• **PROBLEM DETAILS**
Every entry must come back exactly as it was written.

RECORD EXCERPTS Block Start

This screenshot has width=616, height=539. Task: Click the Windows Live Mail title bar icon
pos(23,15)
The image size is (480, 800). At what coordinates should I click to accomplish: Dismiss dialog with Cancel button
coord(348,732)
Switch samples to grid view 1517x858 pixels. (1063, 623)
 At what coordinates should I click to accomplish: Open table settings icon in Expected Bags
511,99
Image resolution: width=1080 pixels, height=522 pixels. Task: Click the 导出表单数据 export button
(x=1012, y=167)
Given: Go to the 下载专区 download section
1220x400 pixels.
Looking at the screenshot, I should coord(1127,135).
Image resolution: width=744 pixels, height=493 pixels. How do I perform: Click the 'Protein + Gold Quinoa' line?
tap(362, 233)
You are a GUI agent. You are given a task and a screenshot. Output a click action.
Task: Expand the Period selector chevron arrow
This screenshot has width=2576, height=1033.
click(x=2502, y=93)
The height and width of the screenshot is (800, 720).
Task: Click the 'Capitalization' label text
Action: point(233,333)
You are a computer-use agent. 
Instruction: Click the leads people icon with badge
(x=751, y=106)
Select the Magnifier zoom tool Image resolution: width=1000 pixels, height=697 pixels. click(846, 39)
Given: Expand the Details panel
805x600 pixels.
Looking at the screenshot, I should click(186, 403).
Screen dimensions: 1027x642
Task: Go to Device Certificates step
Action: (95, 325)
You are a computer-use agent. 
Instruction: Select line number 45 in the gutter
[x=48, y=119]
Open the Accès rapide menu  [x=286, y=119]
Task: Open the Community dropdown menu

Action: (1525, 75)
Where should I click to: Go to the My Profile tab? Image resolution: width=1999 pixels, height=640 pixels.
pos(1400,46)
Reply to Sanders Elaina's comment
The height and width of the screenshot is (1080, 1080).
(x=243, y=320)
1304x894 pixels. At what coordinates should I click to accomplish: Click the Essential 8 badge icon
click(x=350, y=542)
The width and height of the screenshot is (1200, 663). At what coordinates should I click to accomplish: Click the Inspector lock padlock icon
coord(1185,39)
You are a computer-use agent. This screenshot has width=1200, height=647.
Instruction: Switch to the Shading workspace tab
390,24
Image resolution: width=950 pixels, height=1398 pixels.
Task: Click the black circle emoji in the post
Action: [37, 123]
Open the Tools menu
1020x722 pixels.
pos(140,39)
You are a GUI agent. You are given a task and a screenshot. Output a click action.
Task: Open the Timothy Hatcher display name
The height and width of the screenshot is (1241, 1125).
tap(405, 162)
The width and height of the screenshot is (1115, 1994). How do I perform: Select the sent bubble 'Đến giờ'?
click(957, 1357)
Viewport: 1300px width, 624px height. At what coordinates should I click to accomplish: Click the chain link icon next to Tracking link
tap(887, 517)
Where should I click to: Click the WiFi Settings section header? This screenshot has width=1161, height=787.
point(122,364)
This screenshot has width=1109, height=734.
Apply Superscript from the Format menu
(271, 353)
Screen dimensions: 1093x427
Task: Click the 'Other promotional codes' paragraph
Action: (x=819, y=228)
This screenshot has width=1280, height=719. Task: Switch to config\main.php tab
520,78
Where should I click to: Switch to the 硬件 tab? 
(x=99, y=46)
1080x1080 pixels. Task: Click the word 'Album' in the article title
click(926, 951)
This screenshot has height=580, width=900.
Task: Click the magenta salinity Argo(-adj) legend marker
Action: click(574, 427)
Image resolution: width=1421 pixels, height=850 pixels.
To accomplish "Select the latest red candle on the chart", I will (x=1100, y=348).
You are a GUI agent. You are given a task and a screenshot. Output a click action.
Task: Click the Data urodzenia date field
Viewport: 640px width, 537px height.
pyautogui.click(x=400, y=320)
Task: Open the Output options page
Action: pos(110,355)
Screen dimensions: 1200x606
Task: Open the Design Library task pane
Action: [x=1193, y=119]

RECORD EXCERPTS Block End

• **WRITTEN SOLUTION**
This screenshot has width=616, height=539. Task: Click the Windows Live Mail title bar icon
pos(23,15)
The image size is (480, 800). At what coordinates should I click to accomplish: Dismiss dialog with Cancel button
coord(348,732)
Switch samples to grid view 1517x858 pixels. (1063, 623)
 At what coordinates should I click to accomplish: Open table settings icon in Expected Bags
511,99
Image resolution: width=1080 pixels, height=522 pixels. Task: Click the 导出表单数据 export button
(x=1012, y=167)
Given: Go to the 下载专区 download section
1220x400 pixels.
Looking at the screenshot, I should coord(1127,135).
Image resolution: width=744 pixels, height=493 pixels. How do I perform: Click the 'Protein + Gold Quinoa' line?
tap(362, 233)
You are a GUI agent. You are given a task and a screenshot. Output a click action.
Task: Expand the Period selector chevron arrow
This screenshot has width=2576, height=1033.
click(x=2502, y=93)
The height and width of the screenshot is (800, 720).
Task: Click the 'Capitalization' label text
Action: point(233,333)
You are a computer-use agent. 
Instruction: Click the leads people icon with badge
(x=751, y=106)
Select the Magnifier zoom tool Image resolution: width=1000 pixels, height=697 pixels. click(846, 39)
Given: Expand the Details panel
805x600 pixels.
Looking at the screenshot, I should click(186, 403).
Screen dimensions: 1027x642
Task: Go to Device Certificates step
Action: (95, 325)
You are a computer-use agent. 
Instruction: Select line number 45 in the gutter
[x=48, y=119]
Open the Accès rapide menu  [x=286, y=119]
Task: Open the Community dropdown menu

Action: (1525, 75)
Where should I click to: Go to the My Profile tab? Image resolution: width=1999 pixels, height=640 pixels.
pos(1400,46)
Reply to Sanders Elaina's comment
The height and width of the screenshot is (1080, 1080).
(x=243, y=320)
1304x894 pixels. At what coordinates should I click to accomplish: Click the Essential 8 badge icon
click(x=350, y=542)
The width and height of the screenshot is (1200, 663). At what coordinates should I click to accomplish: Click the Inspector lock padlock icon
coord(1185,39)
You are a computer-use agent. This screenshot has width=1200, height=647.
Instruction: Switch to the Shading workspace tab
390,24
Image resolution: width=950 pixels, height=1398 pixels.
Task: Click the black circle emoji in the post
Action: [37, 123]
Open the Tools menu
1020x722 pixels.
pos(140,39)
You are a GUI agent. You are given a task and a screenshot. Output a click action.
Task: Open the Timothy Hatcher display name
The height and width of the screenshot is (1241, 1125).
tap(405, 162)
The width and height of the screenshot is (1115, 1994). How do I perform: Select the sent bubble 'Đến giờ'?
click(957, 1357)
Viewport: 1300px width, 624px height. At what coordinates should I click to accomplish: Click the chain link icon next to Tracking link
tap(887, 517)
Where should I click to: Click the WiFi Settings section header? This screenshot has width=1161, height=787.
point(122,364)
This screenshot has width=1109, height=734.
Apply Superscript from the Format menu
(271, 353)
Screen dimensions: 1093x427
Task: Click the 'Other promotional codes' paragraph
Action: (x=819, y=228)
This screenshot has width=1280, height=719. Task: Switch to config\main.php tab
520,78
Where should I click to: Switch to the 硬件 tab? 
(x=99, y=46)
1080x1080 pixels. Task: Click the word 'Album' in the article title
click(926, 951)
This screenshot has height=580, width=900.
Task: Click the magenta salinity Argo(-adj) legend marker
Action: click(574, 427)
Image resolution: width=1421 pixels, height=850 pixels.
To accomplish "Select the latest red candle on the chart", I will (x=1100, y=348).
You are a GUI agent. You are given a task and a screenshot. Output a click action.
Task: Click the Data urodzenia date field
Viewport: 640px width, 537px height.
pyautogui.click(x=400, y=320)
Task: Open the Output options page
Action: pos(110,355)
Screen dimensions: 1200x606
Task: Open the Design Library task pane
Action: [x=1193, y=119]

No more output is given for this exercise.